The forests of Brazil’s Amazon, known for having the highest biodiversity in the world, are the focus of Brazilian zoologist Silvio Marchini. Despite its status, this region continues to lose more wilderness annually to the agricultural frontier than anywhere else in the world. Though the fate of Amazônia has become a focus of worldwide concern, attempts to create protected areas in the forest have mostly ignored the beliefs and attitudes of the poor migrant farmers working the frontier.
In 2002, Silvio established Escola da Amazônia to address the apathy and opposition felt by many towards conservation of their local rainforest. The program trains teachers from schools bordering the most threatened park on the frontier, and offers practical economic alternatives to ranching and logging. With nearly 400 participating students from both private city schools and rural public schools, the program is gradually changing attitudes among Brazilian youth, and slowing habitat loss. Silvio has since expanded his conservation activities to the Pantanal wetlands of southwestern Brazil, where he coordinated a conservation program for WCS from 2003 to 2005.
Dr. Fernando Trujillo
Among the world’s most endangered cetaceans, river dolphins still swim the waters of the Amazon basin of Colombia, where Dr.
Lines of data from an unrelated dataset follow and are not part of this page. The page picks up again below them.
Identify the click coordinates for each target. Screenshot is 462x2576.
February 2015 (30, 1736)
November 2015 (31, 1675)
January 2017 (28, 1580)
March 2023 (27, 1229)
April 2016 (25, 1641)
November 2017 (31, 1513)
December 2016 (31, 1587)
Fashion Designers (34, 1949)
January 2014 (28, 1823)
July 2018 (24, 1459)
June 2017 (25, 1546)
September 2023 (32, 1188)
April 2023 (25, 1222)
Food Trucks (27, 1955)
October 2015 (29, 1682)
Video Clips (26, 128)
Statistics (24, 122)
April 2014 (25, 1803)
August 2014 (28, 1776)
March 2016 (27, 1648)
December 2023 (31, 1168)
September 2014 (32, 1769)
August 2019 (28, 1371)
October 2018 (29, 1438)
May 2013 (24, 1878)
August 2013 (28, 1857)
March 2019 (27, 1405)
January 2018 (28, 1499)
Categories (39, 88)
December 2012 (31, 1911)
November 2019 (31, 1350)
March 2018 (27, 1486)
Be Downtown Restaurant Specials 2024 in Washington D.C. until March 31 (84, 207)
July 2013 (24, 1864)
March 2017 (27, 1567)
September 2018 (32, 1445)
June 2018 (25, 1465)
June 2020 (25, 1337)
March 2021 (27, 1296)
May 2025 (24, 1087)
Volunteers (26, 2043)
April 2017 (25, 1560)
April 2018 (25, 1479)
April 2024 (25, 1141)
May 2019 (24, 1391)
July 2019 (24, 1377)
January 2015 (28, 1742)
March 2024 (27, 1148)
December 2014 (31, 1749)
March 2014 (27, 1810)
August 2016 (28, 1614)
Fernando Trujillo works. But even in their last stronghold, species such as the pink river dolphin face water pollution and persecution by fishermen, who kill them for bait and accidentally trap the mammals in nets. As scientific director of Foundation Omacha, Fernando has helped establish fishery management practices to protect these and other river species such as the giant otter, manatee, turtle, and caiman. Supported by WCS, the World Wildlife Fund, and the Whale and Dolphin Conservation Society, he led a survey of the dolphins in the upper Amazon basin. Essential to Fernando’s conservation work is the encouragement of locals, especially fishermen and indigenous people, to take leadership roles. Omacha is also developing economic alternatives to fishing to reduce the pressure on wildlife, including ecotourism, handicrafts, and a dolphin-friendly catfish certification scheme for local hotels and restaurants. For his efforts, Fernando received the Gold Whitley Award.